Pasta with asparagus
While on the subject of asparagus, this is another dish that's best with French asparagus, but I also make it with the Spanish stuff, or even, at a pinch, with asparagus flown in from Latin America at other times of year.
In Rome one sunny day, probably about twenty years ago, I had lunch alone in a restaurant just off the via Condotti. I chose farfalle with asparagus.They mixed the asparagus with spring onion, cream and chervil. It seemed a bit bland to me (and stingy with the asparagus, as usual in restaurants) and I thought, as sometimes happens, I could probably do something similar but better myself. Here's what I've done ever since.
I use one bunch of green asparagus to make generous, main-course portions for two people. You could make more reasonably-sized portions for three, and no doubt a decent starter for four.
Cut off the bottom half of the stalks and blanch the top half for a few minutes in boiling water, with the fragile tips over the side of the pan, rather than in the water. Once it's blanched, drain it and cut it into short lengths.
Get a decent amount of butter foaming in a wide pan. Add Parma or San Daniele ham cut into strips - I guess, for one bunch of asparagus, about 125 g. Cook it gently and add the blanched asparagus, black pepper, grated nutmeg and chopped chives.
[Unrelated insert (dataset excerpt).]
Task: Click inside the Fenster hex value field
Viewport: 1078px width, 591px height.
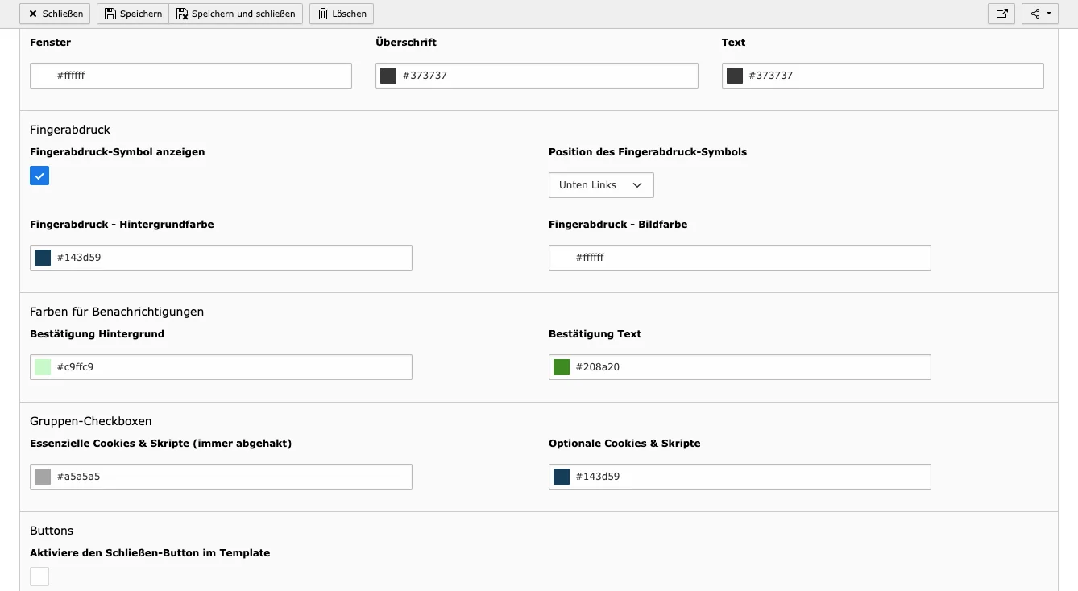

When the asparagus is tender, add cream. I use 200 g of crème fraîche or, as it's often (I don't know why) a bargain at the supermarket, Italian panna da cucina densa. When the cream has melted, turn the heat to low.
I measure pasta by the handful, rather than weight. I use two good handsful of farfalle per person. I reckon it works out at about 100 g per handful. 200 g per person is really quite a lot and makes, as I said above, generous, main-course portions.
When the pasta is done (I use De Cecco's, by the way, and follow the timings they give on the packet), drain it and mix it with the sauce. Stir in two or three tablespoons of grated parmesan and dish it up immediately.
At the end of the recipe on this blog for baked asparagus, I added the famous quotation from Proust. I later read that, if you don't like the smell of your urine after asparagus, you need only add a drop or two of turps to make it smell like violets. Fancy that!